Hamilton Herald Masthead

Editorial


Front Page - Friday, November 29, 2019

Legg making up for lost time after marketing career




Hannah Legg is an agent with Keller Williams Downtown Realty. In addition to serving residential buyers and sellers, she works with investors and purchases, renovates and manages her own rental properties. - Photograph provided

At 34, Realtor Hannah Legg is already wishing she had started her real estate career at a younger age. She also says the knowledge and experience she acquired as a marketing director for prominent Chattanooga firms made the success she’s experiencing possible.

Legg hit the ground running 12 years ago when she landed a business development role at Miller & Martin, one of the largest law firms in the Southeast and a 150-year fixture in Chattanooga.

Her good grades at Bryan College in Dayton certainly helped, but Legg says the confidence she displayed during interviews and her willingness to work hard won the firm over.

While promoting the practices of attorneys at Miller & Martin, Legg learned the ins and outs of managing a business.

“Being able to rub shoulders with those guys was a key experience for me,” she adds. “I don’t think I could have gotten deeper business experience at that age.”

Legg never intended to make a career out of working for Miller & Martin, so she left after five years to become the marketing director for Hunter Museum of American Art.

“I knew if I wanted to move up, I needed to move out,” she continues.

Two years later, Legg became the first marketing director at Sockwell Socks, another Chattanooga-born company. While she enjoyed tilling new ground for her employers, real estate was beginning to pull her in a different direction.

“I’d become interested in developing rental properties,” she says. “I was looking for ways to grow my income, and this is an industry in which you can set your own goals and then achieve them.”

Legg didn’t rush the transition. She already had one renovation under her belt – she and her husband had flipped their Brainerd residence – but she wanted to understand the risks and form a strategy before shifting gears.

“I did a lot of research on financial independence and multiple streams of income, and I heard a lot of conversation about there being no limit in sales,” she points out. “Then I went down the rabbit hole.”

Legg and her husband purchased two rental properties within two weeks of committing to their new venture. She then earned her license and joined Keller Williams Downtown, attracted to the high level of training the company provides new agents.

“There’s a lot of competition for investment property in Chattanooga, and I thought being able to take myself to properties and having a bit of knowledge about them would give me an advantage,” she says.

Encouraged by her research into developing multiple streams of income, Legg also began working with residential buyers and sellers. Although she juggled this work with her investment endeavors, she has put together a solid sales history during her first two years of listing and selling and houses.
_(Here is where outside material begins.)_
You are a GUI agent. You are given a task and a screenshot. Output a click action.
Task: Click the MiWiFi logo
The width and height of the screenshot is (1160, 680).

Legg has sold 30 homes since joining Keller Williams in January 2018 and is estimating sales of $3.4 million for 2019. This would double her volume in 2018.

During this time, Legg has seized every opportunity presented to her, from working with first-time homebuyers who were on a tight budget to clients who purchased homes costing more than $600,000.

“Variety is good,” she says. “It keeps you fresh.”

And being busy has kept Legg on her toes. One of the keys to her success as a real estate agent has been working with investors who, like her, want to purchase properties to either sell or rent. She adds her personal experience doing these very things has opened doors.

“I know marketing,” she says. “And investors see me doing it for my own stuff and for other people’s listings and are like, ‘Yeah, you can do it for me.’”

One of the pitfalls Legg hopes to avoid is taking on more business than she can handle and then dropping the proverbial ball while working with a client. Since she and her husband now own and operate 11 rental properties and are hoping to add more, the risks are real.

But Legg has a plan. She’s limiting her work with investors to only a handful of experienced players and is preparing to outsource the management of her construction and rental properties. These things, she says, will allow her to focus on serving her residential clients.

“I’m looking to grow my business as an agent,” she says. “Things have gone well and I’m trying to take it to the next level”

Legg is doing her best to be patient and grow her business organically, but she can’t help feeling that time is of the essence in the current market.

“I just wish I had done this sooner, but then I would have missed out on working with some of the top people in Chattanooga,” she says. “Those were huge opportunities that helped me mature into the position I have now.”

As anxious as Legg is to push her business forward, she also knows it’s OK to simply appreciate what the moment is providing. “I’m enjoying this. I have a passion for it and it’s fun to take my expertise and apply it on behalf of someone who needs help.”